Secondly, since there are no insurance claims to file, and the ‘wrap around’ coverage would only be used for less than one percent of care encounters, insurance companies can provide a lower cost.
In addition, facilities like Scotland County have fixed costs, and using more of those services don’t really cost the hospital more.
“Whether we have 75 babies a year or 125, I have to have doctors to deliver them. We have unfilled capacity. We don’t want our operating rooms sitting empty too much of the time. Why not have people come in and get their hernia fixed, or their gall bladder taken out that they’ve been waiting on because they don’t have $3000 laying around,” Tobler said.
“It works because we take away the part of the premium that goes up in smoke to administrative costs. Every time I go down Hwy. 40 and see those gleaming glass buildings, I get the rage,” Tobler added.
“We’re saving you bucks, and keeping our health care institution alive. It’s a fair deal,” he said.
The Care In America Foundation wants to protect the doctor-patient relationship.
“It’s not the way it used to be. We’re more beholden to the insurance companies than we are to our patients,” said Tobler. “I have to click all the boxes on the EMR (Electronic Medical Records) rather than spend time with the patient, to make sure the bill goes through. It’s perverse.”

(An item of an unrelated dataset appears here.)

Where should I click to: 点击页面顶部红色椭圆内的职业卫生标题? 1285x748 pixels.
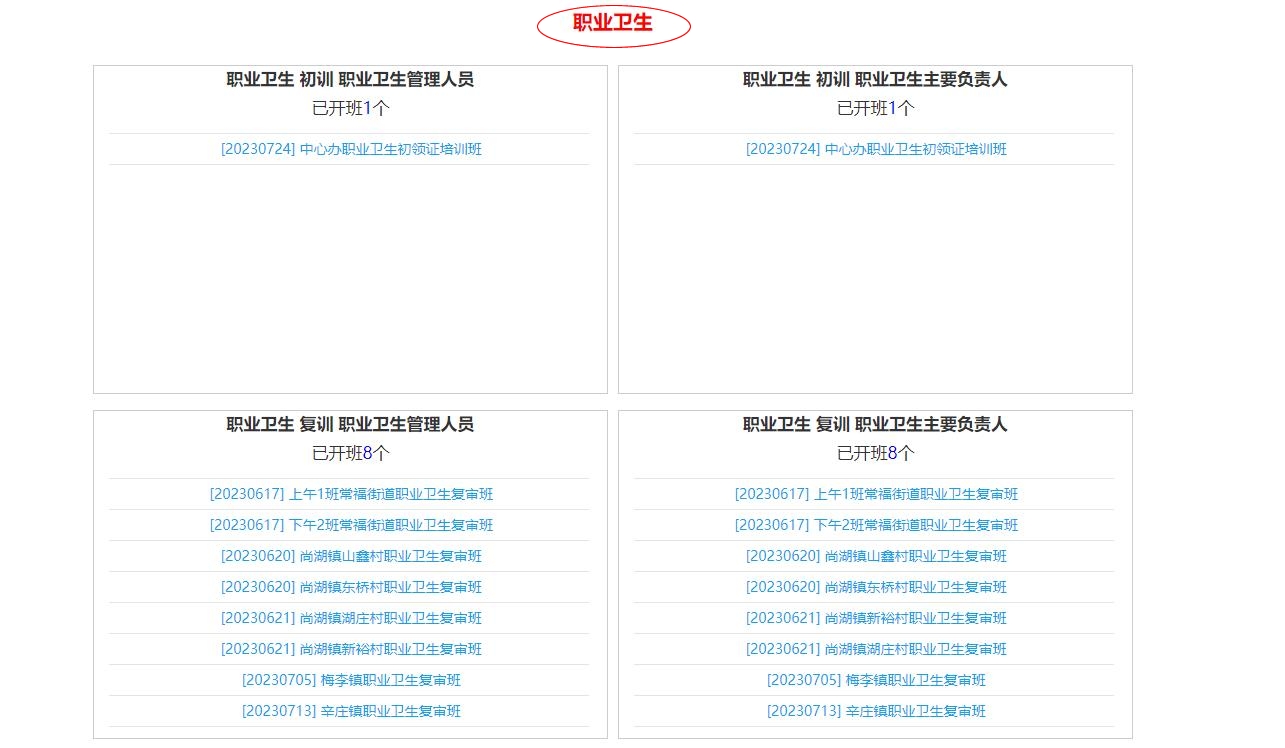tap(613, 23)
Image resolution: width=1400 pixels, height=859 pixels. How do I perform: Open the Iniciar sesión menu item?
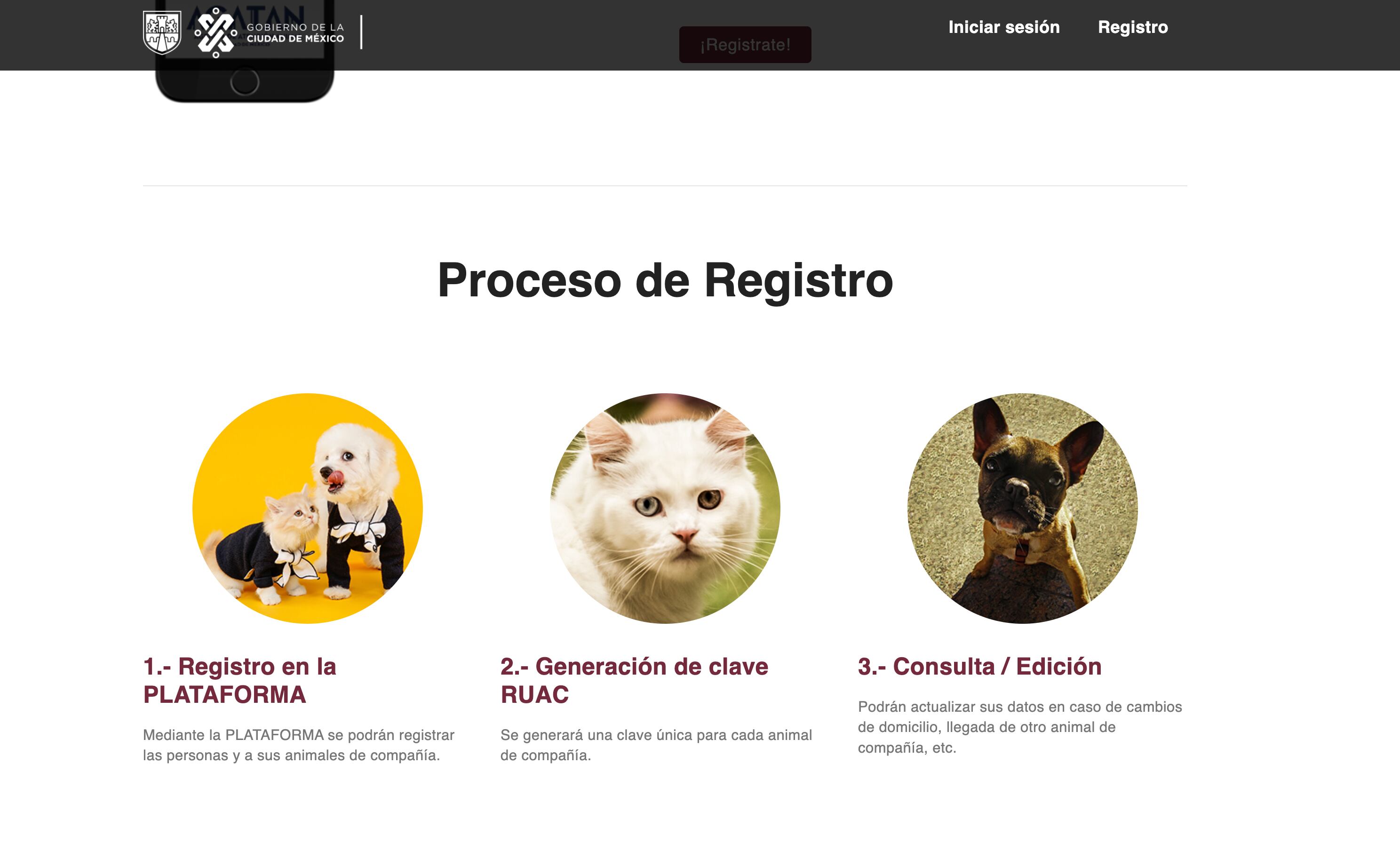click(x=1004, y=27)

“We know if we restore a trusting relationship between patients and doctors, if I tell you don’t need something, you trust me that it’s not the insurance company saying you can’t have it. And if I tell you that you need something, I’m not nickle-diming you,” Tobler said.
Is it risky?
“HMO’s were a similar concept,” said Steve Simon of Crane Agency in St. Louis, who has worked with Scotland County Hospital to make the Care In America plan available in northeast Missouri.

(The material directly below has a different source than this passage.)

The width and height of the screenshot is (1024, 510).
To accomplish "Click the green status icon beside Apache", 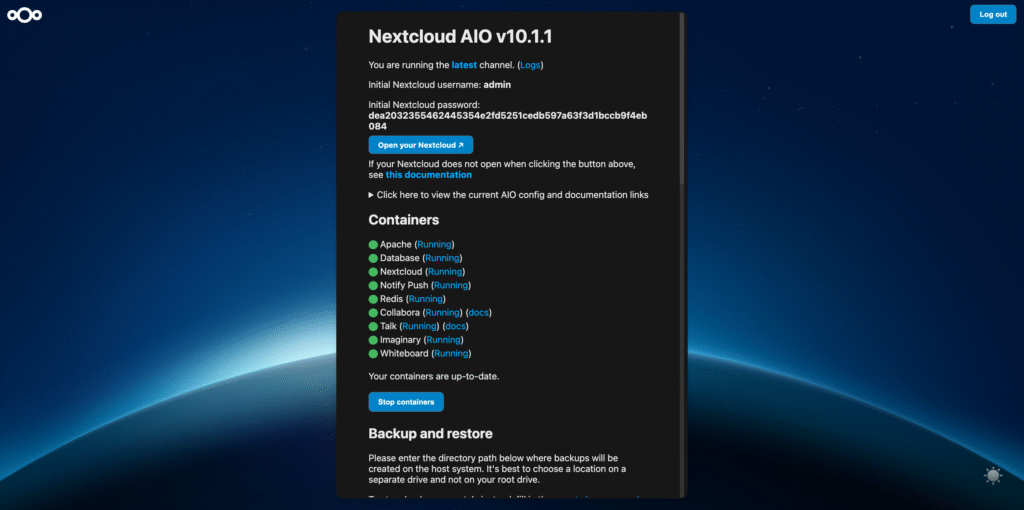I will (373, 244).
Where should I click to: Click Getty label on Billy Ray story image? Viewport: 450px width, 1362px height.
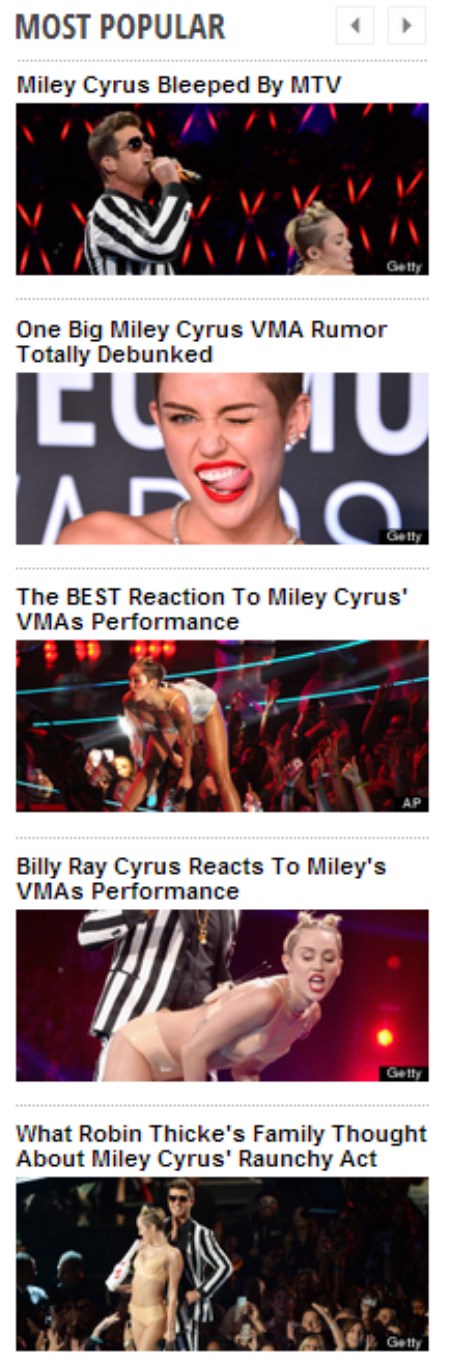[x=404, y=1072]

“It’s an evolution of that type of program,” Simon added.
“The doctors at Scotland County Hospital are not going away. They want to deliver a different care model.” Simon said. “We don’t envision it going away. It’s a win-win for patients and providers.”
Making Care In America available in northeast Missouri is not a done deal yet.
“All insurers are interested in doing this,” said Tobler. “But they want a proof of interest of a 1000 people.”
Tobler hopes to have a census of at least 1000 employees quickly, and encourage employers, large and small, to fill out the plan census, which is available online.
“We could pull the trigger as soon as January 1,” he said. “But if we can’t get it together by then, maybe we’ll have to wait until April.”